Friday night was horrific with his mood swings, to the point that we left him in the sitting room to eat his mushed up tea (we're still not onto solid food due to mouth) and closed the door so that he couldn't shout at any of us. This left him with the remote, so he could watch what he wanted to watch and put him in a better mood. The funny thing is that he's always in control of the remote and he always watches what he wants to see - but I wasn't arguing with him.
On Saturday it was more moods because of mouth (God I hate the original dentist), biggey was due to go to camp and it was a manic pack of the old kit bag, although I don't know why because we'd packed and unpacked and packed and unpacked due to hubby wanting to know what was in the kit bag. He decided on Saturday morning that he wanted her to have "one of those bags that look like a sausage". Could I for the love of me work out what he meant. No I couldn't. This caused frustration, for both him and myself, and it wasn't until he said "it's like the one Uncle Albert has on Only Fools and Horses" that I knew what he meant. It was a light bulb moment for both of us - he meant a duffle bag (or I think that's what it's called). Another trip out of the house to head to the army surplus store and a duffle bag (or words to that effect) was purchased. Home again, home again jiggedy, jig to unpack the hold-all and pack the new duffle bag. Lunch was a blur and off I took Biggey to catch the bus for camp. The bus was almost an hour late and he was in a fowl mood so I wasn't sure what I was going to come home to, but instead of it being another broken hoover I discovered my brother. Phew. That had kept him occupied, and all it cost me was the extra meal at tea time, but I could cope with that because he was chatty and a distraction to hubby.
Tea time came and passed and we had a peaceful evening. I discovered a hairbrush in the living room that shouldn't have been there, and have a sneaky suspicion that it was supposed to be in the kit bag Biggey took with her, but she must be being kept occupied because she hasn't replied to my text asking her if she had one - although I'm sure I saw a little hairbrush in her toiletry bag so not worrying about this too much.
At bed time I'd let the dog out, but hubby said he hadn't been out long enough so I told the unwilling animal to go back outside and shut the door as per hubby's instructions. I came and switched everything off and was lying in bed for a couple of minutes before hubby came up. He got himself sorted for bed and then asked where the dog was (he's always on the bed before either of us). No dog to be seen anywhere. "Have you let him in?" was my next comment... "Swear word, swear word, swear word" was all I heard as he trundled down the stairs to let the dog in... sure enough, the dog was on the bed before hubby had made it to the bottom of the stairs. Wrong I know, but I did have a silent giggle about this lol.
Sunday was a manic but peaceful morning. He didn't get up until about 11.30am, but he needed the sleep big style so I just pottered about downstairs. He got up and decided that he was taking the car for new tyres for our holiday. Huge sigh. He also decided that he wanted the hand break checked (nothing wrong with it) and the air conditioning sorted (can't we just open the windows and save money?). So lunch was made hurridely so we could go and do this before going to our niece's birthday.
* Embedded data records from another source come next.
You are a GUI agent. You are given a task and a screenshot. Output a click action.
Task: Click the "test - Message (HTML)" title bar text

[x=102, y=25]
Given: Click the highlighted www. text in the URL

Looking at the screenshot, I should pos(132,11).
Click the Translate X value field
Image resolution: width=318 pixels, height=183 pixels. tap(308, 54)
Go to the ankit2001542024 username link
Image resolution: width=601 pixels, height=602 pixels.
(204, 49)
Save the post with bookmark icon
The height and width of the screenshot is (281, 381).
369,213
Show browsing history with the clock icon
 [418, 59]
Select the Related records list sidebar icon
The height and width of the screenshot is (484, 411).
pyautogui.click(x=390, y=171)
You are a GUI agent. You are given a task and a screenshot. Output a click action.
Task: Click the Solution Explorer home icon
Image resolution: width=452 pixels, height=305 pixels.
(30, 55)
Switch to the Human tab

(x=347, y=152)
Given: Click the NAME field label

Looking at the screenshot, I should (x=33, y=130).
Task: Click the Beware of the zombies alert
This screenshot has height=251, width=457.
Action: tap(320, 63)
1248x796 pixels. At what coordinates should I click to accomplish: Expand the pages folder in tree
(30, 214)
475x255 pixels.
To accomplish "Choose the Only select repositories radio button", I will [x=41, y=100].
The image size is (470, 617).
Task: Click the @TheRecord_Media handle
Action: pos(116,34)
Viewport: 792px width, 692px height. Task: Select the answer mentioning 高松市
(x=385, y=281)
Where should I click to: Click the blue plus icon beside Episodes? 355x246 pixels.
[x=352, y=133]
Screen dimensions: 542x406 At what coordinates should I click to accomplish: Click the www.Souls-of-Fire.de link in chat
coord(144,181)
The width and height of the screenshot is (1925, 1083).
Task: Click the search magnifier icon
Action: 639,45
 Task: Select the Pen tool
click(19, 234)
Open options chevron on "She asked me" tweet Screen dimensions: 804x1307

Now I have mentioned that he's not in a particularly good mood at the moment haven't I? He busied himself by cutting the grass, and this was all good. Where it kind of fell down a bit was when his mother kept asking him things, giving her opinion and defending her opinion when he was telling her to be silent (or words to that effect). Tea was interesting when she started on about his mouth and how he should be careful about the painkillers he was taking. This started into a rant about the nhs and how they should be expected to take a course that lasts longer than two day on the open university. Being a retired nurse herself this then brought her into a defence of the nhs. What she should have done, and much to mine, my father-in-law and sister-in-law's insistence was just to stay "cue"uiet, but no. On and on and on his rant went that started off ungarbled but that rapidly unravelled and swear words that I don't imagine his mother has heard before were involved and directed at her, and at this point there's nothing I can do or say to prevent or distract him. She was white as a ghost at having been spoken to by him like that and he was in full rant until sister-in-law provided him with an ice-cream (good thinking batman) and the rant dissapated. Calm returned.
The only thing that could have eclipsed this tyrade of abuse was possibly some-one throwing a tennis ball and it landing smack, bang on the nose of the birthday girl. Who could have done such a thing? That would be me... honest to God, can nothing go right? Bless her, it was horrific and I had expected blood and guts and gore and at worst a broken nose, but no, she sucked it up, cried alot and then went to check in the mirror. I have rung today to check that she has no bruises (thankfully non) and then asked if everyone was alive (wouldn't want to kill anyone by being incharge of the hot grill - you know I want to say b-b-"cue" but that "cue" button is the bain of my life), and they are, so no damage done, but I forbidding anyone taking a tennis ball on our holiday, mainly for their safety, not mine lol).